Despite this, our excursion into gold is a very small part of our portfolio. Our focus will continue to be on stocks of companies with pricing power, or whose revenues are tied to someone else’s revenues. These are the most commonsensical cash-producing alternatives in an environment where all Western governments are destroying their currencies by making, and fulfilling, promises they cannot afford.
I’d only put as much money into crypto as you are willing to lose. Bitcoin makes more sense today than it did two years ago. I won’t be buying it in client accounts. I only have room for one purchase that I hate.
I may have answered a question you didn’t ask. I do this from time to time. So let me answer the question you did ask. Bitcoin may have been a lottery ticket a decade ago; today it is hardly one. It is institutionalized and owned by the masses. In other words, it has been discovered. I have no idea what it will do going forward, but lottery-like returns are unlikely (though crazier things have happened). If you decide to buy it, you don’t need us for that.

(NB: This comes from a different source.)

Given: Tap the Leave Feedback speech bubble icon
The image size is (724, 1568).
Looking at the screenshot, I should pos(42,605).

If there is a thread running through all three answers, it is this: the rules that made the US exceptional are quietly being rewritten, and the dollar, oil, and gold are all reacting to the same underlying shift. Our response is not to panic or to make heroic predictions. It is to own businesses with pricing power, run by managers who think clearly when everyone else is not, in places where the rule of law still holds, bought at prices that give us a margin of safety. The rest, as always, takes care of itself over time.
Key takeaways
- The post-WWII order is being quietly rewritten, and Russia and China are the beneficiaries. The US-Europe alliance, cemented in blood, is being put into question — and both sides come out weaker, while Russia and China are “just holding the beer.”
- US exceptionalism was part earned, part gifted by Lady Luck. Great geography, peaceful neighbors, and natural resources were the gift. The constitution, rule of law, and capitalism were the earned part. Reserve currency status spoiled us into feeling invincible and fiscally irresponsible.

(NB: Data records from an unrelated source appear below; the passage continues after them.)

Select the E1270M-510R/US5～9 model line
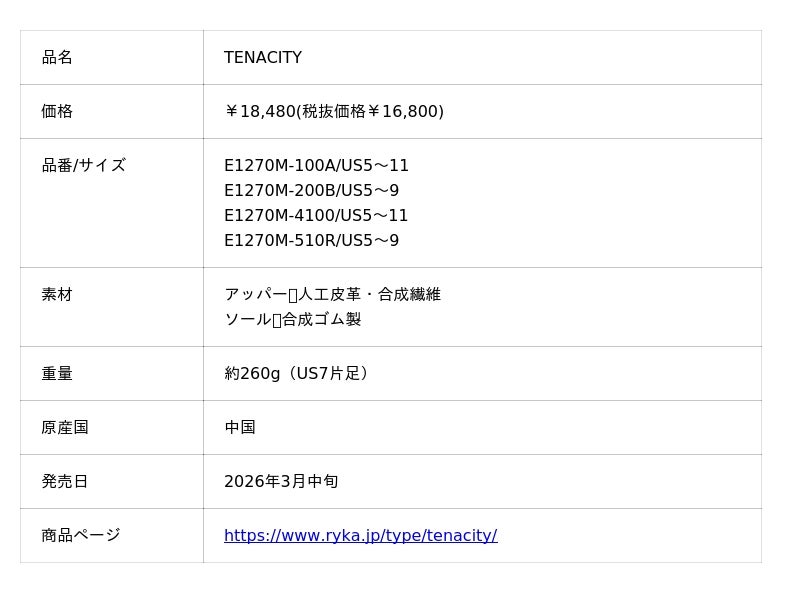 click(x=311, y=241)
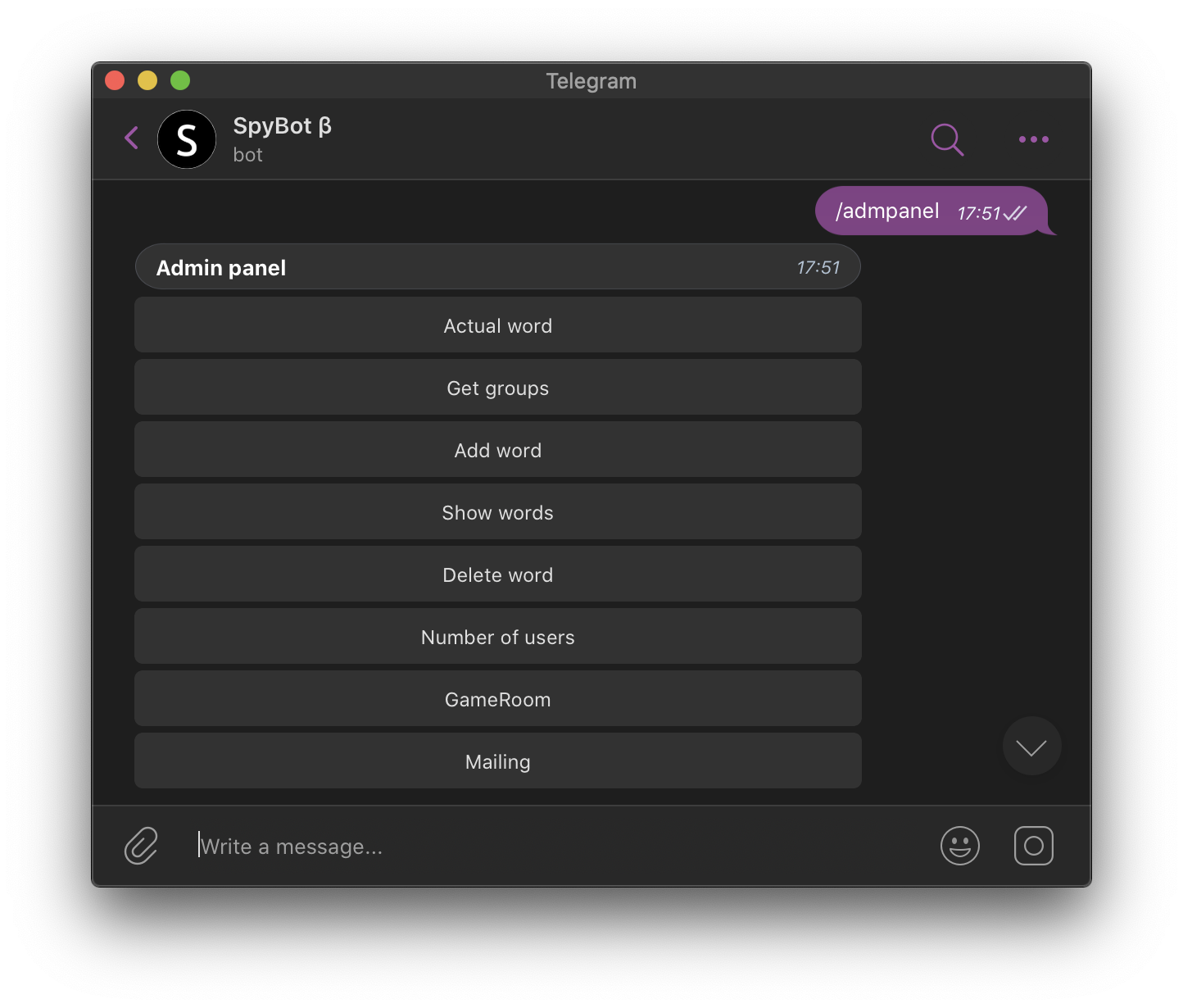Open Show words in admin panel
Screen dimensions: 1183x1008
[x=498, y=512]
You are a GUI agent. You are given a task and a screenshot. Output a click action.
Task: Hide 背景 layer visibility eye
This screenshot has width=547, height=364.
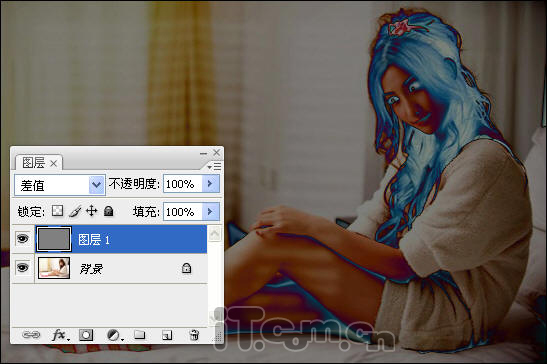click(23, 268)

- The dollar’s decline as reserve currency isn’t binary, it’s billions of incremental decisions. Vietnam parking some money in yuan, India buying Middle East oil in local currency, China and Russia trading in their own currencies. The dollar is already down from 70% to 58% of foreign reserves over two decades, and that trend is accelerating. Real commodities are likely going to cost more.
- In cyclical industries, average management destroys capital — only the best of the best will do. Oil executives are eternal optimists who buy at the top and dilute at the bottom. We thank them for society’s sake, but for portfolios we want managers who zig when others zag — sitting on their hands at the highs and buying when oil is meeting its maker.

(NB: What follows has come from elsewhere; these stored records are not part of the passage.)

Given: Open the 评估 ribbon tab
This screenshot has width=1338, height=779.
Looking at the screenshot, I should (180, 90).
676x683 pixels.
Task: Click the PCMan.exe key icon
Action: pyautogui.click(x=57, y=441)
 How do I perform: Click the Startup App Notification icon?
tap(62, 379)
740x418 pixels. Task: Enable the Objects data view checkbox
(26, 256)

- Gold makes sense to me even though I hate it; crypto does not earn a spot in client accounts. Central banks are accumulating gold as if preparing for an Indian wedding, because the US weaponized the dollar by freezing Russian reserves. Gold has 5,000 years of story; crypto has two decades. Bitcoin has been discovered — it is no longer a lottery ticket. I only have room for one purchase I hate.
- The response isn’t panic or heroic predictions. Own businesses with pricing power, run by managers who think clearly when everyone else is not, in places where the rule of law still holds, bought with a margin of safety. The rest takes care of itself over time.